--- Data records Enclosed Below ---

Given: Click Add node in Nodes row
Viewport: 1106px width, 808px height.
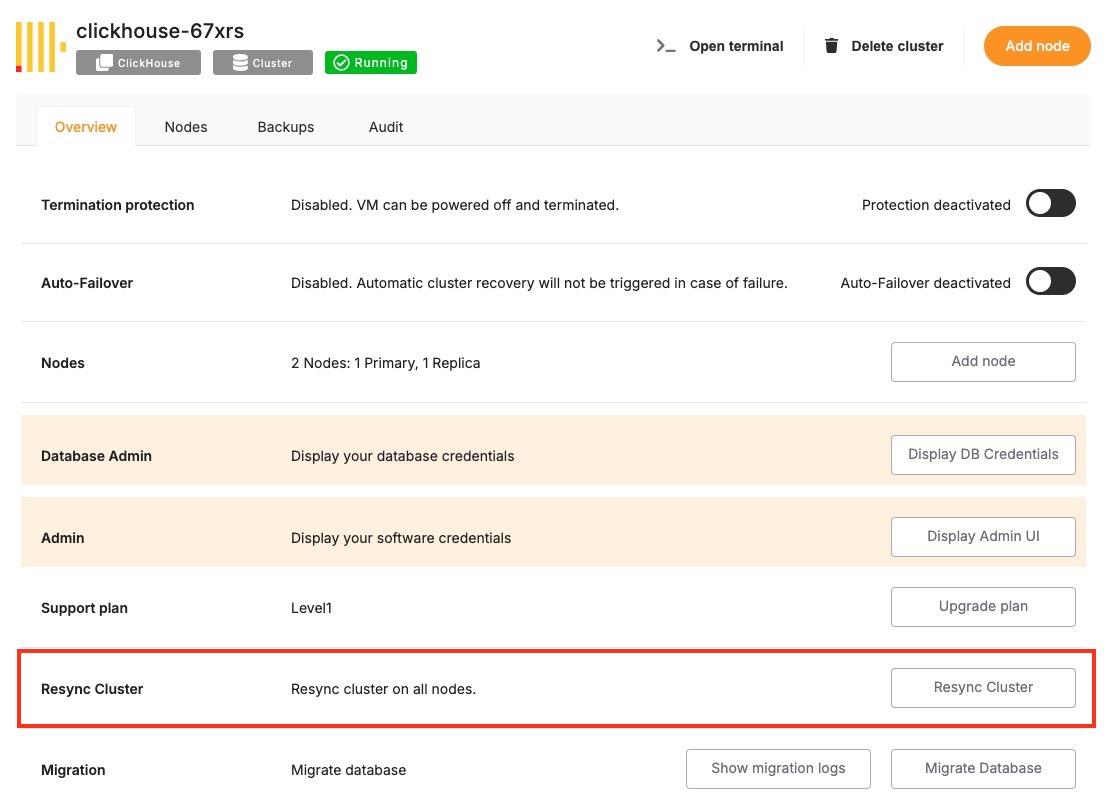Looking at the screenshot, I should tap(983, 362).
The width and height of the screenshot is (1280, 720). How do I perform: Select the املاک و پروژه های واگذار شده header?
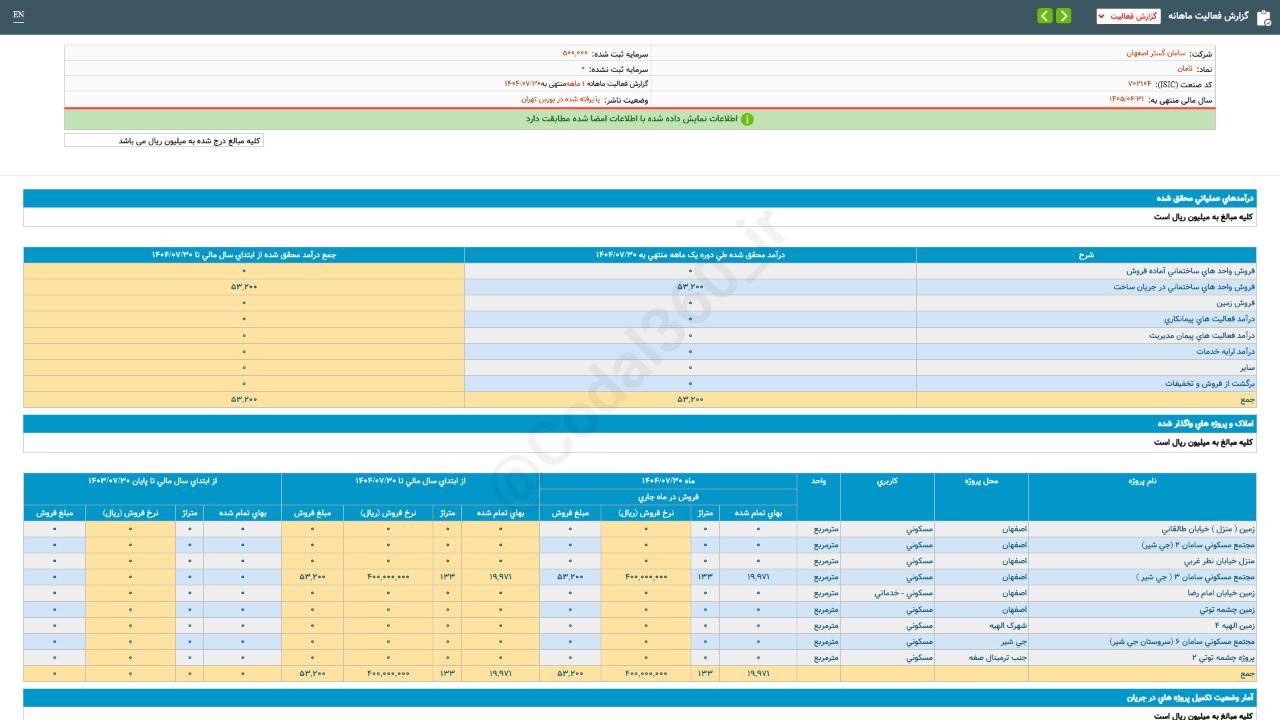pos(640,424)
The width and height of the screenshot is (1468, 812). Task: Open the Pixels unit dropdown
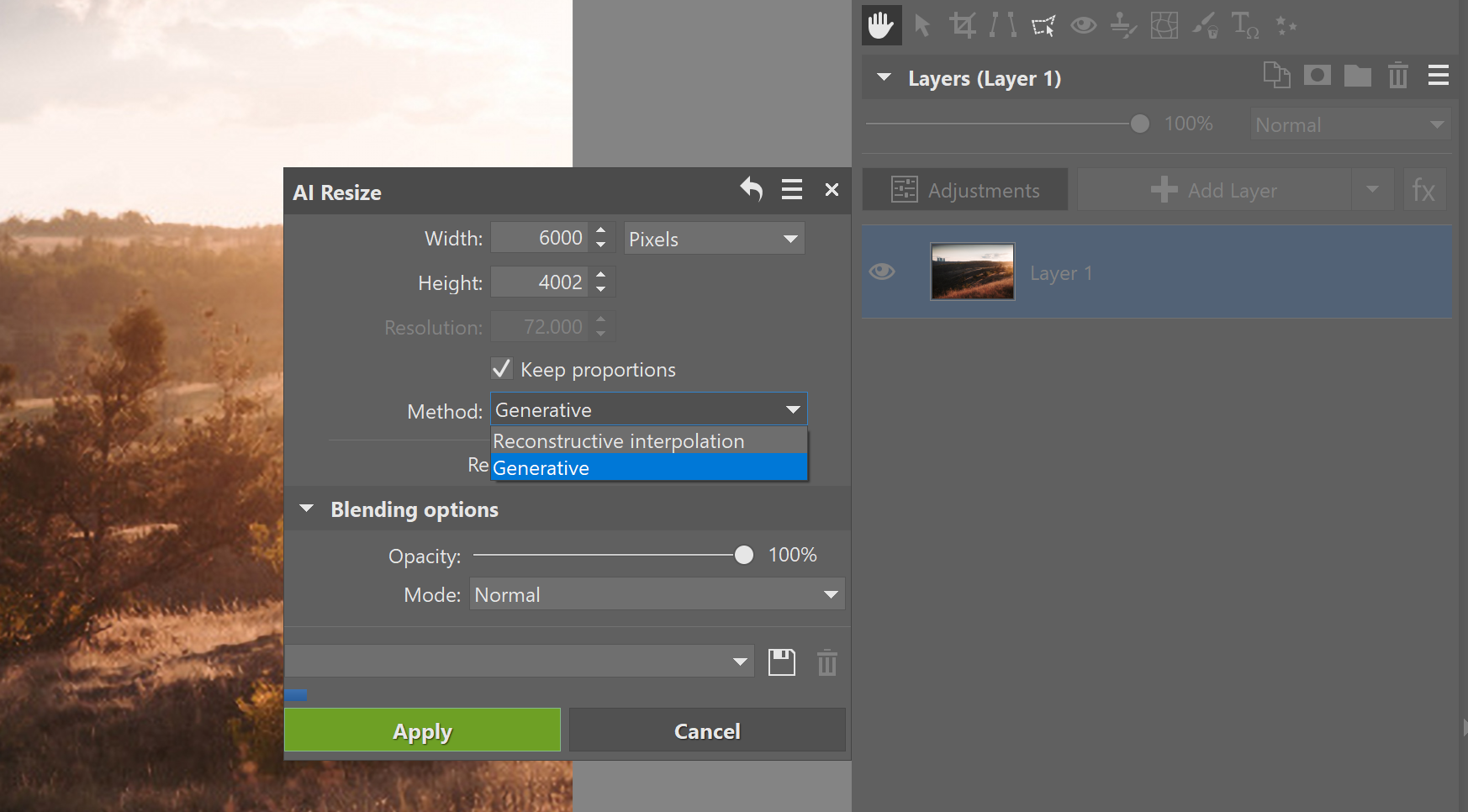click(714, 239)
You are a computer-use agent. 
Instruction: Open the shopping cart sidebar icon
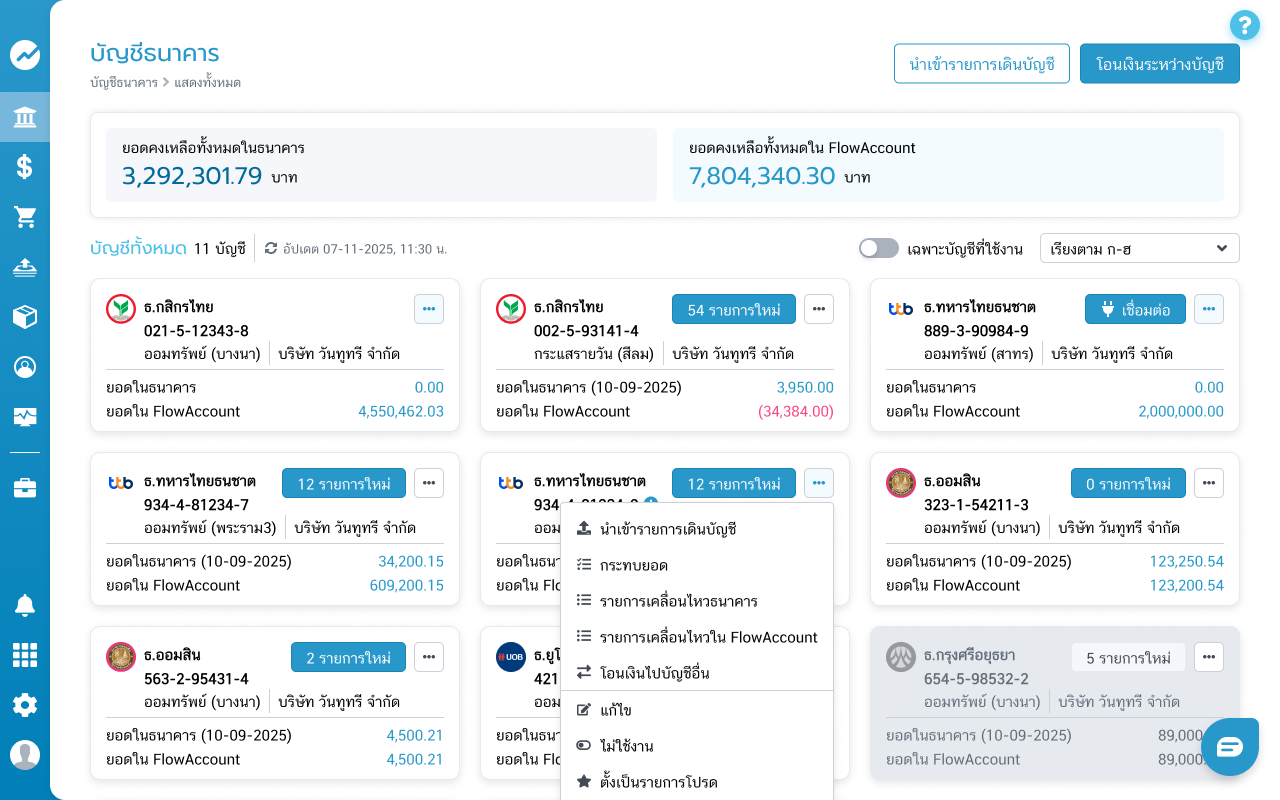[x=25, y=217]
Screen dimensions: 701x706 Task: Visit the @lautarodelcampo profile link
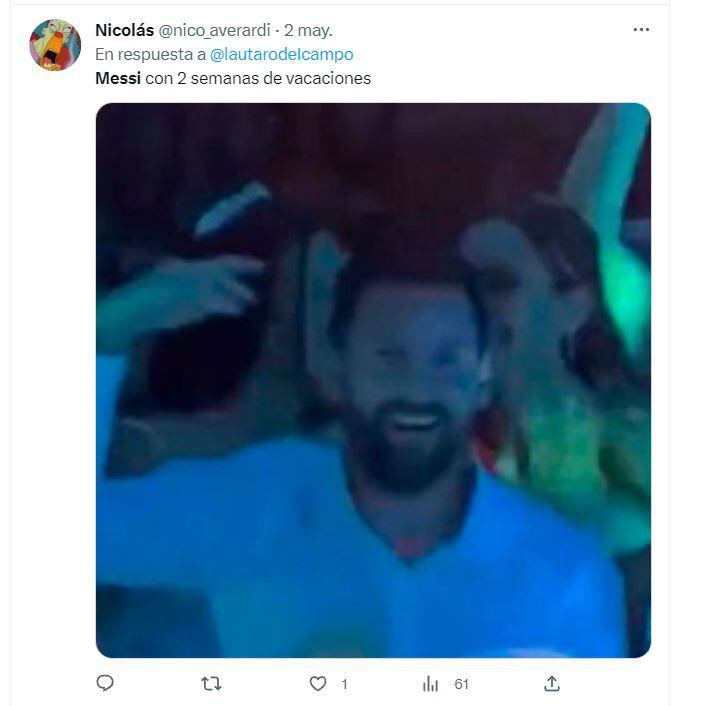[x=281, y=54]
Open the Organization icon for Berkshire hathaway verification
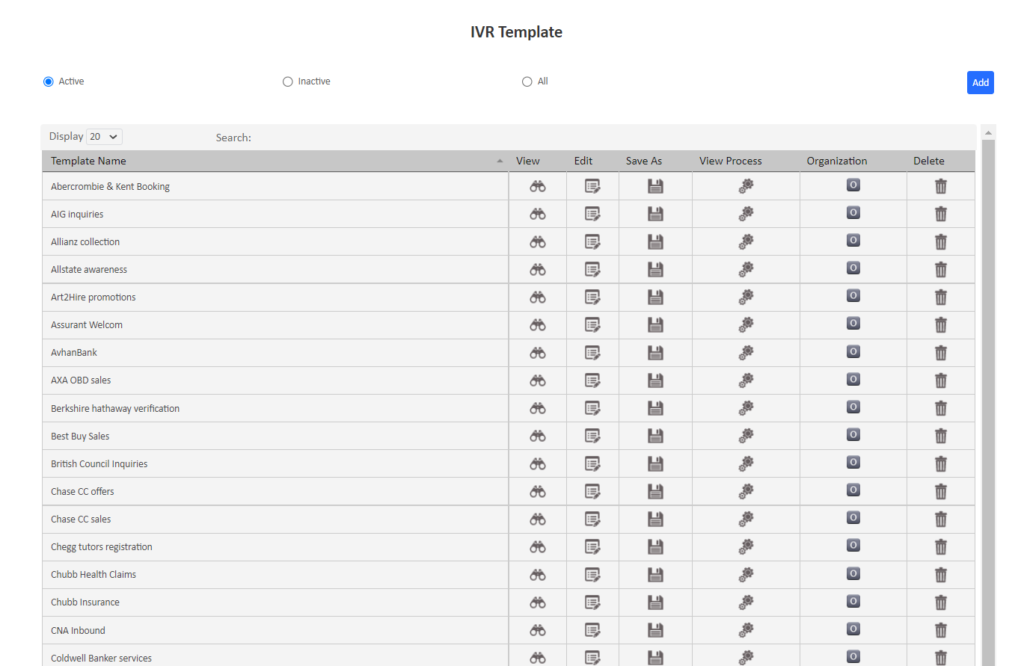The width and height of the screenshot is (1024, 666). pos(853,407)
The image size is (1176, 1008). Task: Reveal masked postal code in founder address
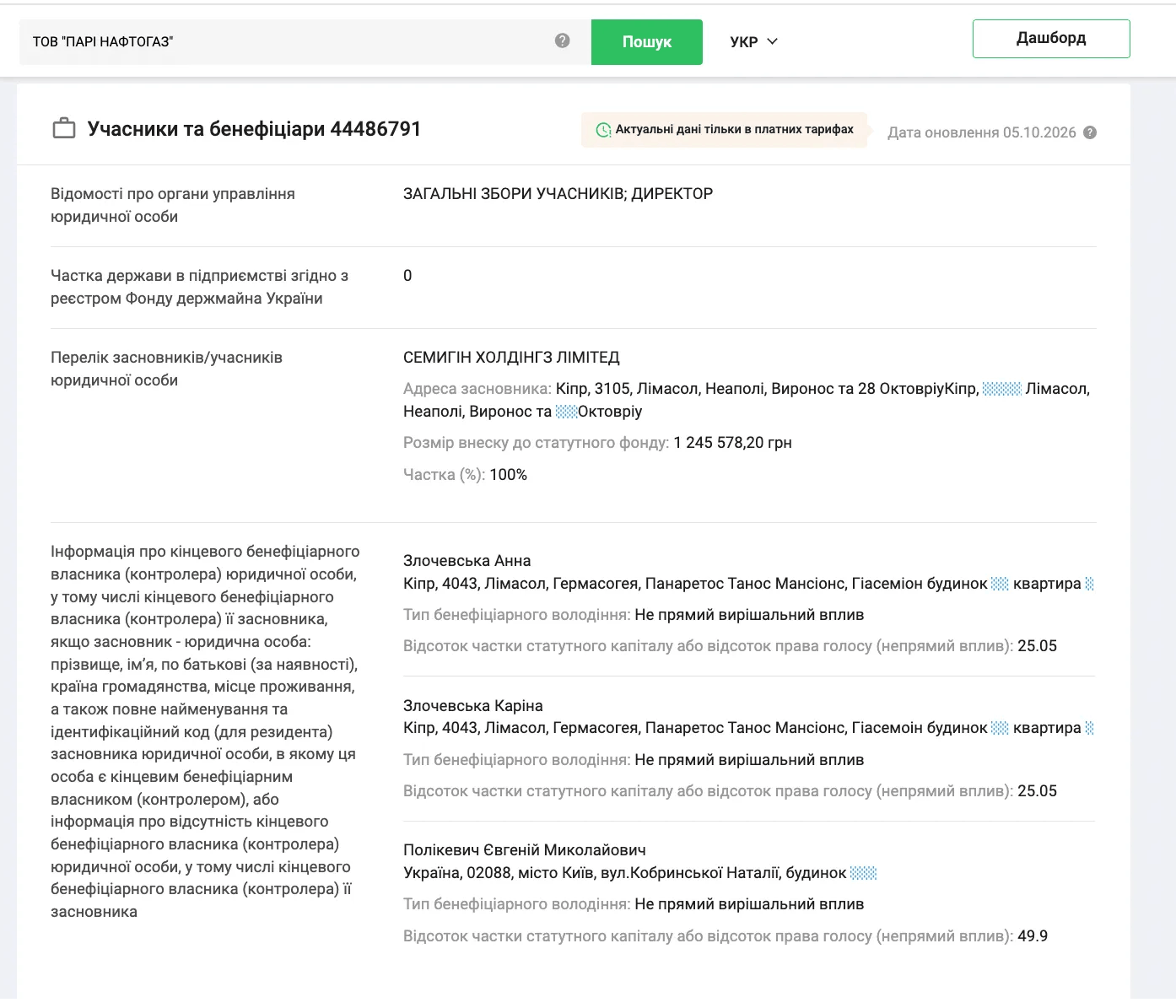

--- End of Enclosed Data records ---

* How to complete this task: Only the lines between the one containing "Viewport: 1106px width, 808px height." and the last line of the listing above, both included, should be written out, exactly and without pictures.

* Answer to this problem:
Viewport: 1106px width, 808px height.
Looking at the screenshot, I should tap(983, 362).
The width and height of the screenshot is (1280, 720). How do I perform: Select the املاک و پروژه های واگذار شده header?
pos(640,424)
The width and height of the screenshot is (1468, 812). Task: Open the Pixels unit dropdown
click(714, 239)
You are a computer-use agent. 
Instruction: Open the shopping cart sidebar icon
[x=25, y=217]
Screen dimensions: 701x706 Task: Visit the @lautarodelcampo profile link
[x=281, y=54]
Open the Organization icon for Berkshire hathaway verification
The width and height of the screenshot is (1024, 666). pos(853,407)
The image size is (1176, 1008). Task: Reveal masked postal code in founder address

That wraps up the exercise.